> [Data shown]
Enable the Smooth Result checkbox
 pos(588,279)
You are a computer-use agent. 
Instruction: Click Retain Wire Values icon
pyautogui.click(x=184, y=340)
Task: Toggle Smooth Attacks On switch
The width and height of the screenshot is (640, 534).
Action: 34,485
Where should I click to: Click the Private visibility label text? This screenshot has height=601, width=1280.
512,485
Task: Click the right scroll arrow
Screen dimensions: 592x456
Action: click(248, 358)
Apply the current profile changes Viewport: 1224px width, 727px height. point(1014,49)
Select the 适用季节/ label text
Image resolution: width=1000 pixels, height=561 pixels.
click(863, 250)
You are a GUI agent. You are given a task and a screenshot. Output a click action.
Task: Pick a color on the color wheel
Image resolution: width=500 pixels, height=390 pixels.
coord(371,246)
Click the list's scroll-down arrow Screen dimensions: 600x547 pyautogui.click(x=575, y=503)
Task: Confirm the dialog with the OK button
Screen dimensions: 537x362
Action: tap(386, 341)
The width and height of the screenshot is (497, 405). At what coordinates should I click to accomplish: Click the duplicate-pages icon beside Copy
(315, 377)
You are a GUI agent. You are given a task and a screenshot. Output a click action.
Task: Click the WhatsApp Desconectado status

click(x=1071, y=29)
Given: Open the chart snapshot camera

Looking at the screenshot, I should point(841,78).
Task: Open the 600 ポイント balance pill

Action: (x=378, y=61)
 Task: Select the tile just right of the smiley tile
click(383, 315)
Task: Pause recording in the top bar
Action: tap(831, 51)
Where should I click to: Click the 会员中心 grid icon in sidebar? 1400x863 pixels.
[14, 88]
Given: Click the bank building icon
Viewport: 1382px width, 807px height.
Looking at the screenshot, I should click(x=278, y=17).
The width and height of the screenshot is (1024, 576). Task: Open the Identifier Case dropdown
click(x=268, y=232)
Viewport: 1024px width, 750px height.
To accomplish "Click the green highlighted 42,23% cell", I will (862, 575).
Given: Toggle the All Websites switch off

> [Exercise details]
Show the lines of the records that contain the word "scroll".

> [Task answer]
Task: Click the right scroll arrow
Click the list's scroll-down arrow Screen dimensions: 600x547 pyautogui.click(x=575, y=503)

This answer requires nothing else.